Everything from the first line of the material below through the line containing "三重 (428, 2514)" is to be printed exactly, and nothing more.
--- Available data ---
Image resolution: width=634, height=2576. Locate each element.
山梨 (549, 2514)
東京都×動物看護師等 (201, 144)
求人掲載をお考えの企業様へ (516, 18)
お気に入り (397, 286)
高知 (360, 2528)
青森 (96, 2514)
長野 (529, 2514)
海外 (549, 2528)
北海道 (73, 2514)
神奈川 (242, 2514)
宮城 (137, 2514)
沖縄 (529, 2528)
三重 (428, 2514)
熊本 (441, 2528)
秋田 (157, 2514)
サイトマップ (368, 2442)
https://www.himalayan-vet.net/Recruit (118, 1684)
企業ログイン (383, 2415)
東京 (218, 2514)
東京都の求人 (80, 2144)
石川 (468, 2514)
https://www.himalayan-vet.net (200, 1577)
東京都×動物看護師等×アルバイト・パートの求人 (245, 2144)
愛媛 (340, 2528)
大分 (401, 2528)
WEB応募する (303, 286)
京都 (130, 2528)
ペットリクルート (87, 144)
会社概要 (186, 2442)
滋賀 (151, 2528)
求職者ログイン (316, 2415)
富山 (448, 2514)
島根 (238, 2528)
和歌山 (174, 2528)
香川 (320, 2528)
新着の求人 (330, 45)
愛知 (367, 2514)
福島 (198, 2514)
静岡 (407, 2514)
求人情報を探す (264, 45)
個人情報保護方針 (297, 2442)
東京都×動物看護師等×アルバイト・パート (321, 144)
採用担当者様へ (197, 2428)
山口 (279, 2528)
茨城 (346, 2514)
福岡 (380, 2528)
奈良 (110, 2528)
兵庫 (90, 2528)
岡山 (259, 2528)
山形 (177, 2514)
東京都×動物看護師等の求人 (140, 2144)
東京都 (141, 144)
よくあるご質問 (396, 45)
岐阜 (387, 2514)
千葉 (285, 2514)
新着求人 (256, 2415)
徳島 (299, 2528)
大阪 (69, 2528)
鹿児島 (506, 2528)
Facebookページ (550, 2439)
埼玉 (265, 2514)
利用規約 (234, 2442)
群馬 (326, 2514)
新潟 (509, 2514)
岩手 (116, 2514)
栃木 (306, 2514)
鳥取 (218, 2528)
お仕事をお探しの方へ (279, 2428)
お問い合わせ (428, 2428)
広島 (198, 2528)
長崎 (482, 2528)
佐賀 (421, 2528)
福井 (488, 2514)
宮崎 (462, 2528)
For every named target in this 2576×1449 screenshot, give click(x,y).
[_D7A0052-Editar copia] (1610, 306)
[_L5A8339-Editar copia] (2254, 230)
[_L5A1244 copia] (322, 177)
---
- _Solution for this exercise_:
Image resolution: width=634, height=2576. Locate each element.
山梨 (549, 2514)
東京都×動物看護師等 (201, 144)
求人掲載をお考えの企業様へ (516, 18)
お気に入り (397, 286)
高知 (360, 2528)
青森 (96, 2514)
長野 (529, 2514)
海外 (549, 2528)
北海道 (73, 2514)
神奈川 (242, 2514)
宮城 (137, 2514)
沖縄 (529, 2528)
三重 (428, 2514)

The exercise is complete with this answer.